=== Instructions to follow ===
The only thing to send back is the number of lines below that hold the string "computer".

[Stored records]

--------

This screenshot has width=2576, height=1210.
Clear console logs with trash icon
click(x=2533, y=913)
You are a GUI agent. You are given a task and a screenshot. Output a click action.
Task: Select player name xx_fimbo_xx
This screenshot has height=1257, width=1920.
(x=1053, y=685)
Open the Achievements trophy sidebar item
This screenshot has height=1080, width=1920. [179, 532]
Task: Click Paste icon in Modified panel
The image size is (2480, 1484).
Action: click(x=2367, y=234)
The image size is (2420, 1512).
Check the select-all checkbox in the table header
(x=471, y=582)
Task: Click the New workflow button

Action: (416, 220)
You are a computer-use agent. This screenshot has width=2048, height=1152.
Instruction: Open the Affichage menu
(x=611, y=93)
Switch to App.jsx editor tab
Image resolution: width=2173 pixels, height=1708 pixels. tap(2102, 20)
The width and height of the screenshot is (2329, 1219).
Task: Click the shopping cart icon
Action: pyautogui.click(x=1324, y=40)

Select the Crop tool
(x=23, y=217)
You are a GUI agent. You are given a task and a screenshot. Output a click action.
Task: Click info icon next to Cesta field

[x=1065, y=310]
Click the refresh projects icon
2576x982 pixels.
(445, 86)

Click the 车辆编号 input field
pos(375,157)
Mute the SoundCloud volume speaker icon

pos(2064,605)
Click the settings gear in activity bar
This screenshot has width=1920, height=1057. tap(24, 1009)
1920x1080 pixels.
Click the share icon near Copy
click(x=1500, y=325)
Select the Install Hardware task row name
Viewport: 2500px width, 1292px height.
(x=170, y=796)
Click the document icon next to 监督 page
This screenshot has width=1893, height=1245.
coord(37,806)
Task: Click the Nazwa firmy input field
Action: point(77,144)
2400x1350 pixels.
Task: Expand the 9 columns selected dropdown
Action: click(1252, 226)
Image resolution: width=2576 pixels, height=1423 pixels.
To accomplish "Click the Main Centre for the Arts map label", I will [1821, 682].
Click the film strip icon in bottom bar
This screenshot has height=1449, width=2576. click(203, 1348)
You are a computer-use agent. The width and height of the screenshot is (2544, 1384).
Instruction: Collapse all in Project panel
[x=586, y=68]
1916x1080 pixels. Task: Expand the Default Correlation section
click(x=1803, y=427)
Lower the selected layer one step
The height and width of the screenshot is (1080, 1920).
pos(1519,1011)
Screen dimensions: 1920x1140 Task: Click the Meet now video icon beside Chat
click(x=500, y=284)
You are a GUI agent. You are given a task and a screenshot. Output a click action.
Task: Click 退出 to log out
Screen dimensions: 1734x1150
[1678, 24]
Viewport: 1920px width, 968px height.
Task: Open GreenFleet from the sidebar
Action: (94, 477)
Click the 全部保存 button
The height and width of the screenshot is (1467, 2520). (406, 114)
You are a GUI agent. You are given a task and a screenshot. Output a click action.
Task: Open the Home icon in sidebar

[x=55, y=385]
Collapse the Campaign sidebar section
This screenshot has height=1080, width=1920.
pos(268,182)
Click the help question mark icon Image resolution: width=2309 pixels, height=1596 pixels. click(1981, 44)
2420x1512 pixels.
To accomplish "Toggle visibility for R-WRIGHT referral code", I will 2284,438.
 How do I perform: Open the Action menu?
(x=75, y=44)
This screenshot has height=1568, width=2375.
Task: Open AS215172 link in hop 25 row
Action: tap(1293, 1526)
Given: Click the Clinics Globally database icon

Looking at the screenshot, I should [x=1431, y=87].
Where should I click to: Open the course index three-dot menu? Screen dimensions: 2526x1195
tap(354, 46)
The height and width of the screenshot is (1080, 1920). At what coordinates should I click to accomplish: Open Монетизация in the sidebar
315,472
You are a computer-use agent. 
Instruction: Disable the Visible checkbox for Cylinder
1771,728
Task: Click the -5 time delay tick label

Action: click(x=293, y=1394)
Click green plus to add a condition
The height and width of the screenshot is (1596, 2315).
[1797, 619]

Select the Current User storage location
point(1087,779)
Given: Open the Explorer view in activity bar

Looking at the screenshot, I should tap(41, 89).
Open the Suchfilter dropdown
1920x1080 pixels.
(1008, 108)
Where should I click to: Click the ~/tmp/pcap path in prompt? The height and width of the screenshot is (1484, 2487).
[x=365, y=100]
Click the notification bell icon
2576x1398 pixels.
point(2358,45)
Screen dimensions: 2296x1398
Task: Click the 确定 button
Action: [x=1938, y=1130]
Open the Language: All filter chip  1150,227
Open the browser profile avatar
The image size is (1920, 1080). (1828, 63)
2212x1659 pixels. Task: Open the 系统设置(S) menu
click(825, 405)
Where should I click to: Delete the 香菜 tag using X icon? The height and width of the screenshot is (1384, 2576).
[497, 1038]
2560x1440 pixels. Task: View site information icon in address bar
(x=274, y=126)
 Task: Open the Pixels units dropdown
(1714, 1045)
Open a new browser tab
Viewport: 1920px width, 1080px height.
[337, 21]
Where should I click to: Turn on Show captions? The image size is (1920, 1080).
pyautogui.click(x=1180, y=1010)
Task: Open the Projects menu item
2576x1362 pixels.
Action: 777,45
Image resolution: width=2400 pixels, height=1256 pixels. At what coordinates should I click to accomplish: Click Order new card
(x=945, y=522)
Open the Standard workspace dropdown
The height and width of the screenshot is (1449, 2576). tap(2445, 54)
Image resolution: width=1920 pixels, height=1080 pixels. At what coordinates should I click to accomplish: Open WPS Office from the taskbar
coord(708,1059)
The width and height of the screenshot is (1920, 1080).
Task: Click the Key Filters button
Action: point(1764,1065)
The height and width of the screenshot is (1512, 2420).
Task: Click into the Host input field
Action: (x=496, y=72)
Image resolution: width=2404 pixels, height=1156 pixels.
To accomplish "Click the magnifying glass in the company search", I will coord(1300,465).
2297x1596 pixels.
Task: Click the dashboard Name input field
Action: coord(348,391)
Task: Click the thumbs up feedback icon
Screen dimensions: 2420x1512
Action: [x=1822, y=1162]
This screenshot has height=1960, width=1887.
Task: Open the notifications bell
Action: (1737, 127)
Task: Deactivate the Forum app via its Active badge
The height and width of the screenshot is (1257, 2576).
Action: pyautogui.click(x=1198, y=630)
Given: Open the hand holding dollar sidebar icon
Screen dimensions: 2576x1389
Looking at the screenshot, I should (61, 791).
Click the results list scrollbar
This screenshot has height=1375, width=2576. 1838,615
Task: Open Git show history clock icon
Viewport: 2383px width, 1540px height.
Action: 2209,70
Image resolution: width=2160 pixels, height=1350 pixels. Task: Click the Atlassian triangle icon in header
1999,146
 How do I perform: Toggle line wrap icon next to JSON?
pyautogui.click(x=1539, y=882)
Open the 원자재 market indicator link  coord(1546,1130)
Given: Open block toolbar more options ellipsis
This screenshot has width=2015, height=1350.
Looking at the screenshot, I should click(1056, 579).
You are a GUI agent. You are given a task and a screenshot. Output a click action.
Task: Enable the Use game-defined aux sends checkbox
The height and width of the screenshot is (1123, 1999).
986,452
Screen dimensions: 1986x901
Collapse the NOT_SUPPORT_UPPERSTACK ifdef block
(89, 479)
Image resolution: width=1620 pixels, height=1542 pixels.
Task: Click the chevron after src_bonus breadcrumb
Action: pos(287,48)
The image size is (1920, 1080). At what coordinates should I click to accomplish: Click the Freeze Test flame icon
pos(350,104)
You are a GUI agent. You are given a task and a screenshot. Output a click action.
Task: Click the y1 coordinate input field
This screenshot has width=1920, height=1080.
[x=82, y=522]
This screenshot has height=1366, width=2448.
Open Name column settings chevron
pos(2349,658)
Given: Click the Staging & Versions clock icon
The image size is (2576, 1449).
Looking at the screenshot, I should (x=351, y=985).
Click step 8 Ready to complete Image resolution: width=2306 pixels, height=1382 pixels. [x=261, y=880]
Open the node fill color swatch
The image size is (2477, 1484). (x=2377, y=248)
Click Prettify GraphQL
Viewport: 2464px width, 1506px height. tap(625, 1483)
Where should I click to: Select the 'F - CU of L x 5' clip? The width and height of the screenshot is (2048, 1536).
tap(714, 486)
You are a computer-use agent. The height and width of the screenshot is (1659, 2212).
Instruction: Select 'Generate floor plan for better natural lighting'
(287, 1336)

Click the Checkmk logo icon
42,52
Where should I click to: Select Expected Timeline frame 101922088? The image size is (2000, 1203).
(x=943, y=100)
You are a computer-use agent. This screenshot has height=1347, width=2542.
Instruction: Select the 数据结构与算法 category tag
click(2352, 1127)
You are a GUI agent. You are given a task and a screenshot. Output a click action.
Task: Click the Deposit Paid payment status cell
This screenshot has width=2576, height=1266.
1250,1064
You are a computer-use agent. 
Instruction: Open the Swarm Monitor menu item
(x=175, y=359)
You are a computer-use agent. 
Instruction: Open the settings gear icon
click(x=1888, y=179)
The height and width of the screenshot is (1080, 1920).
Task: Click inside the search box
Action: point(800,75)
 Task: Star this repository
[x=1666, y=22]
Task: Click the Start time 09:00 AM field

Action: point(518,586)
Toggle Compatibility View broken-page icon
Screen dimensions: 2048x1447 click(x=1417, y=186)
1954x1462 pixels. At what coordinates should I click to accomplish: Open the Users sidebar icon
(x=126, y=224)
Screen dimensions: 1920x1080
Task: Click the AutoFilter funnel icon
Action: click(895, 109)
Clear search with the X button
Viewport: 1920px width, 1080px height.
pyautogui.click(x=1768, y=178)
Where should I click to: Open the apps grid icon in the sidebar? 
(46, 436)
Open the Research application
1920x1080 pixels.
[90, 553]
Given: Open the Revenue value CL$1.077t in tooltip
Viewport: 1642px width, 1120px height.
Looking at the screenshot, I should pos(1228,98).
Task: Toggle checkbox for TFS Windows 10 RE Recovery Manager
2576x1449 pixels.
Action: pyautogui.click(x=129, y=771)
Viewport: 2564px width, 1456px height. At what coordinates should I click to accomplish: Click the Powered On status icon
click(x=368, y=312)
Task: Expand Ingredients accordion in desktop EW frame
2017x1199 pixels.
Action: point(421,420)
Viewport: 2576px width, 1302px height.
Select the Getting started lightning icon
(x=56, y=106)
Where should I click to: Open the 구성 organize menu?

--------

=== Your response ===
7